## Short problem
Rewrite every line of the rows below as a Markdown table with two columns, "Number" and "Entry". Number the lines in order and omit blank lines.

## Data
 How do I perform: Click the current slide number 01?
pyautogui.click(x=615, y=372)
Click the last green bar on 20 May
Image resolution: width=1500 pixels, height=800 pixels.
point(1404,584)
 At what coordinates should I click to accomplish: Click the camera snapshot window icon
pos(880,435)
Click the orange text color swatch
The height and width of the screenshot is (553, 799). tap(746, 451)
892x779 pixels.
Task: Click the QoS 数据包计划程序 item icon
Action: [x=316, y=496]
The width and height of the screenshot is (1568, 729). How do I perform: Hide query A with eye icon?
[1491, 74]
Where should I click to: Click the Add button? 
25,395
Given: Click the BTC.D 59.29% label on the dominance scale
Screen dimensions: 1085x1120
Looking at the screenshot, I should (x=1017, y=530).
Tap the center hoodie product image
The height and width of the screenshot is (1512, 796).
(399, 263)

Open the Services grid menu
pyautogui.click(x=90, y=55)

## Exercise response
| Number | Entry |
|---|---|
| 1 |  How do I perform: Click the current slide number 01? |
| 2 | pyautogui.click(x=615, y=372) |
| 3 | Click the last green bar on 20 May |
| 4 | Image resolution: width=1500 pixels, height=800 pixels. |
| 5 | point(1404,584) |
| 6 |  At what coordinates should I click to accomplish: Click the camera snapshot window icon |
| 7 | pos(880,435) |
| 8 | Click the orange text color swatch |
| 9 | The height and width of the screenshot is (553, 799). tap(746, 451) |
| 10 | 892x779 pixels. |
| 11 | Task: Click the QoS 数据包计划程序 item icon |
| 12 | Action: [x=316, y=496] |
| 13 | The width and height of the screenshot is (1568, 729). How do I perform: Hide query A with eye icon? |
| 14 | [1491, 74] |
| 15 | Where should I click to: Click the Add button?  |
| 16 | 25,395 |
| 17 | Given: Click the BTC.D 59.29% label on the dominance scale |
| 18 | Screen dimensions: 1085x1120 |
| 19 | Looking at the screenshot, I should (x=1017, y=530). |
| 20 | Tap the center hoodie product image |
| 21 | The height and width of the screenshot is (1512, 796). |
| 22 | (399, 263) |
| 23 | Open the Services grid menu |
| 24 | pyautogui.click(x=90, y=55) |